If we further assume (overlaying my own calculations on top of JP Morgan’s estimates) that the US economy would have grown at its current lackluster rate of around 2%, that would put baseline GDP at around $20.4 trillion in Q4 2022 – three full years from Q4 2019.

In order for the economy to catch back up to that relatively low bar, this would require about 4% growth in each of those seven additional quarters beyond JPM’s rough estimates. Yes, more growth than we’ve seen in years and for it to be sustained at or near that pace level for almost two years straight.

That’s just to get us back even.

It gives a very rough sense of the scale to what we are facing, not just in our immediate future but more so that crucial next step after these hurricane-force headwinds finally do blow over.

The worst quarter during the Great “Recession” was -8.75% in Q4 2008. Q1 2009 is estimated to have shrunk at a -4.5% rate. What really mattered, though, was the “new normal” which showed up in 2010 even after such a massive decline; GDP averaged just +3.13% up to QE2 in Q3 2010.

And then it only got worse from there.

These were the drag effects of a decayed monetary and financial system, unresponsive to any “stimulus” efforts the recovery wasn’t really a recovery at all. The damage had been done and it was permanent.

I can already hear FRBNY President John Williams lowering his 2020 R* calculation.
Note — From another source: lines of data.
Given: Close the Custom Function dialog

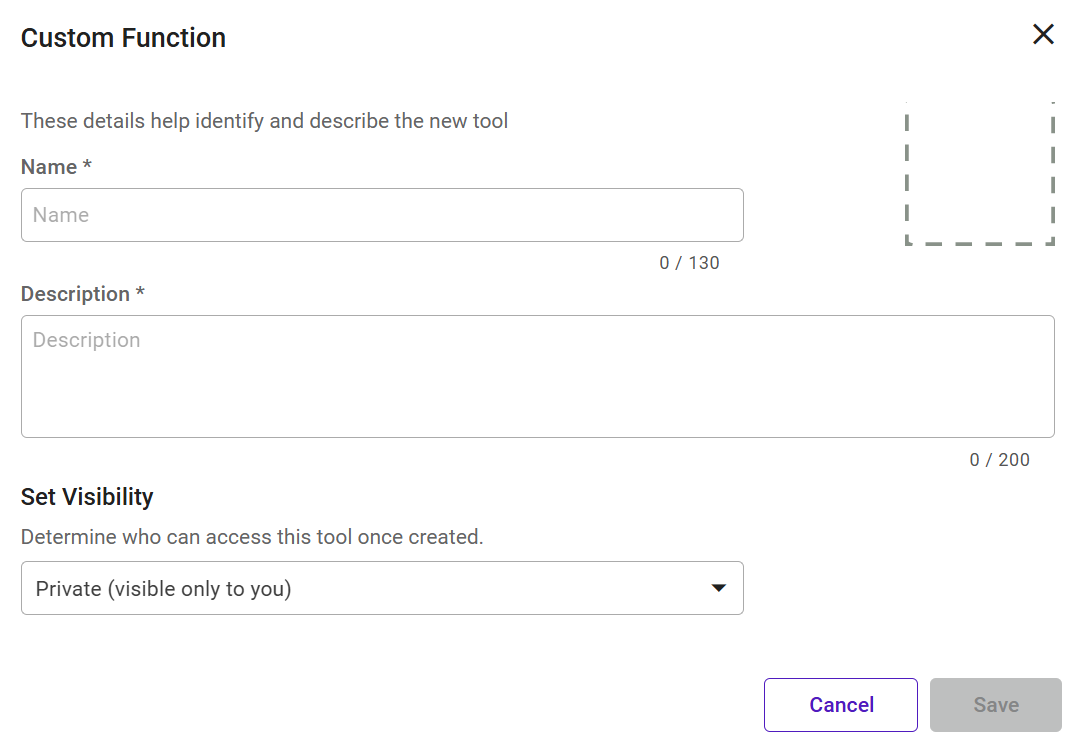Looking at the screenshot, I should 1043,35.
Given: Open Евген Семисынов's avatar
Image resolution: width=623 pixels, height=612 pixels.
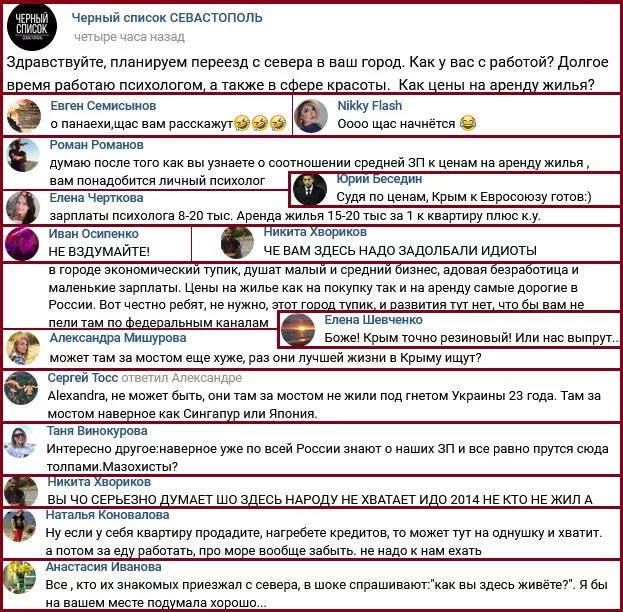Looking at the screenshot, I should 24,116.
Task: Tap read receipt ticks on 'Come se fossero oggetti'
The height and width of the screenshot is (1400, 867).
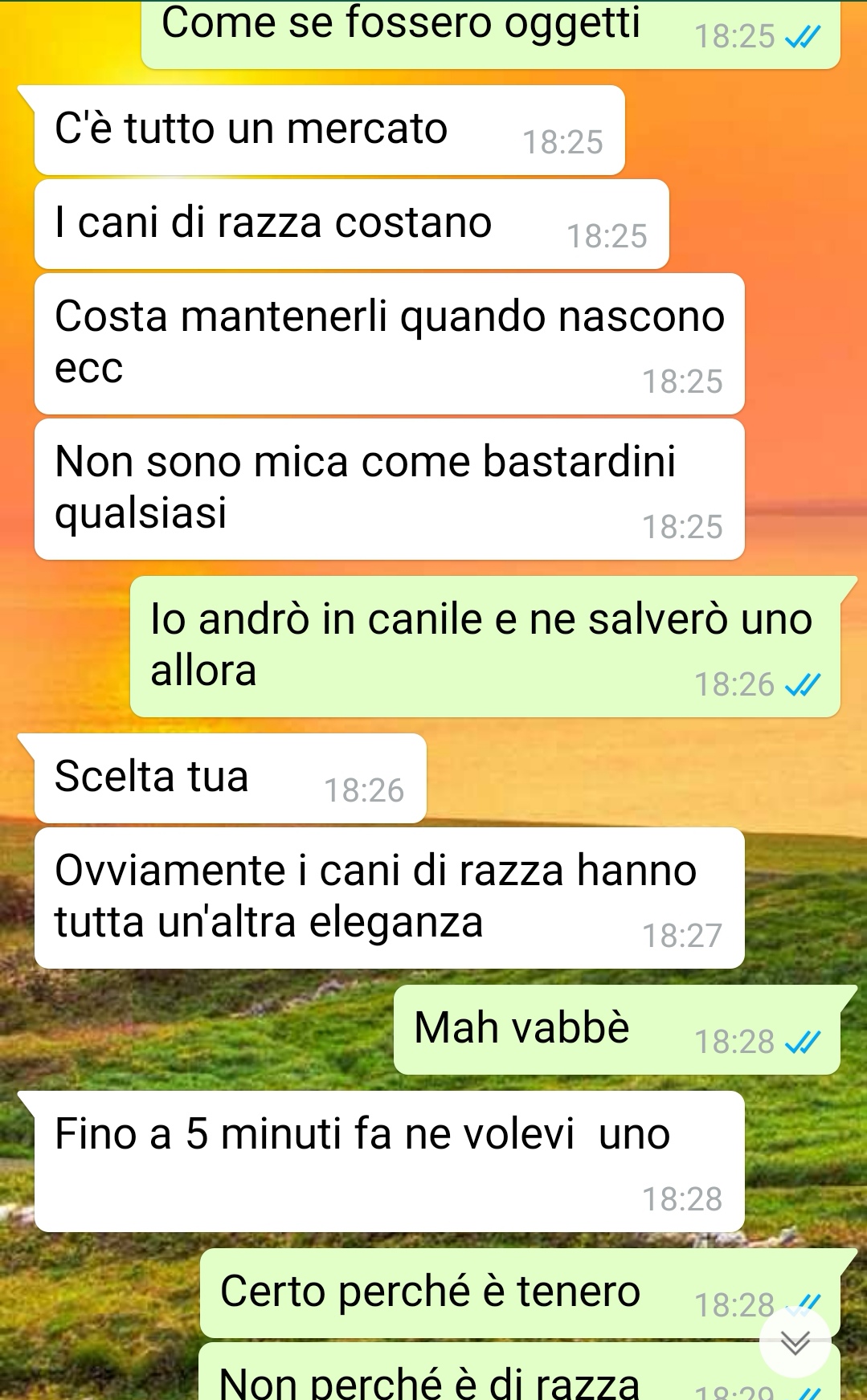Action: [803, 37]
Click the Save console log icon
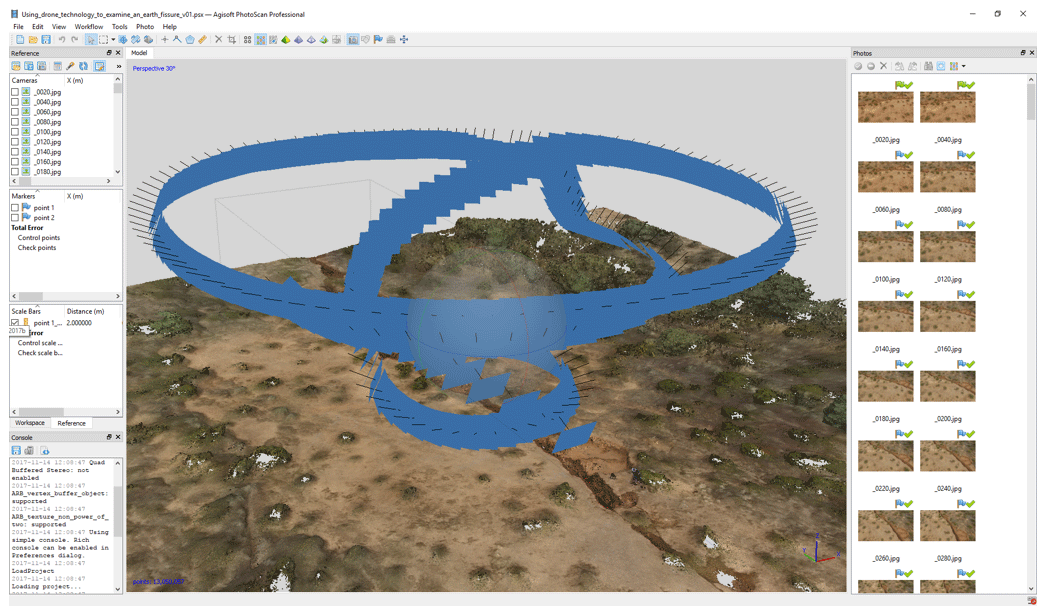The height and width of the screenshot is (615, 1046). point(16,451)
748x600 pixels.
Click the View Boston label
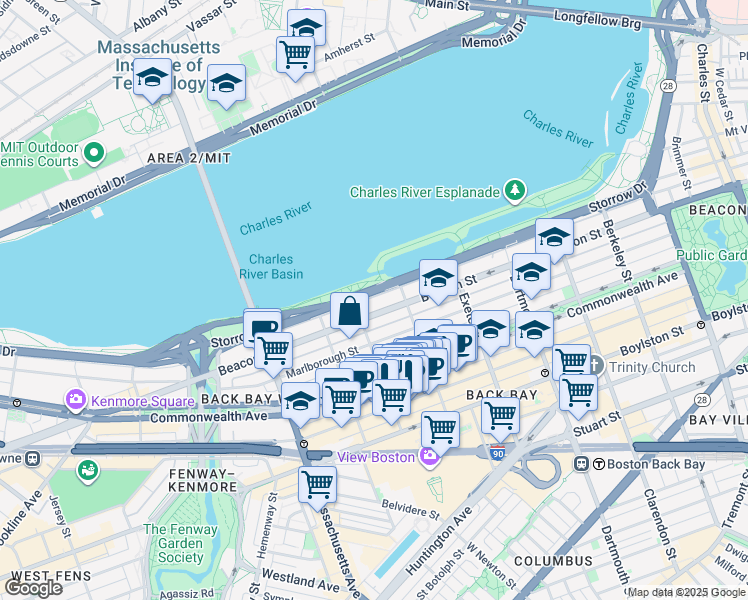pos(376,457)
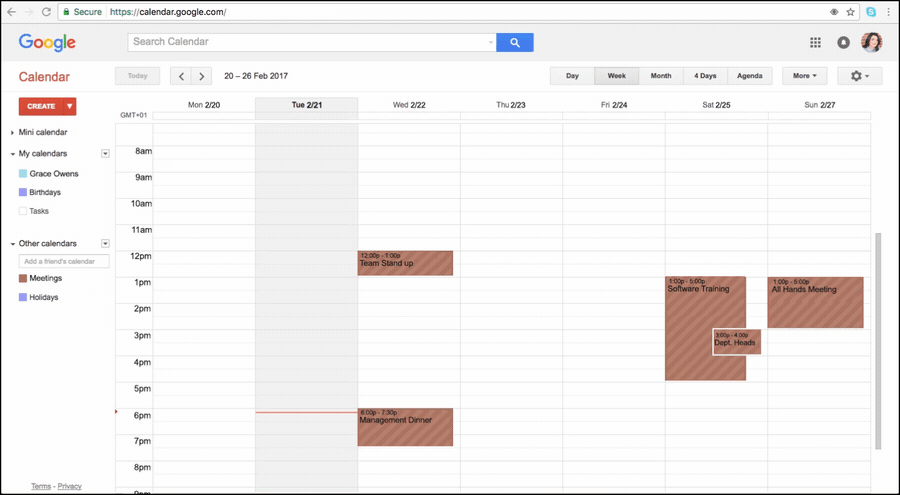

Maybe Q1 and Q2 don’t end up being nearly as bad; minus 14, after all, is pretty extreme. Perhaps Q3 is much better, pent up demand from Americans stuck in their homes for weeks maybe months. Let loose again, maybe they really let loose spending and get GDP into the double digits on the plus side, closing the gap more and faster.

Then again, unemployment and business cutbacks are coming. First the supply shock of the pandemic-based shutdown, and then the aftermath of GFC2 and the potential for, in economic terms, an even bleaker recovery. Like GFC1, even more long run monetary and financial damage for these central banks not being up to their jobs.

That’s ultimately the point. We’re not going for accuracy here, just trying to gauge how reasonable it might be that the US and global economy falls even farther behind than it already was a decade out from GFC1. These kinds of numbers suggest it’s not unreasonable to start game planning that way.

I have to think that’s why the bond market and especially longer run indications (like inflation expectations) within it are being traded the way they are, Japanification-style. Those are not about the coronavirus nor the contraction due to the pandemic, rather they are about the recovery, or lack thereof, from it as well as possible even likely lingering harm caused by GFC2.

There’s a long road ahead and everything would have to go perfectly – just to get us back to the lackluster state we just left. Stagnation never looked so good.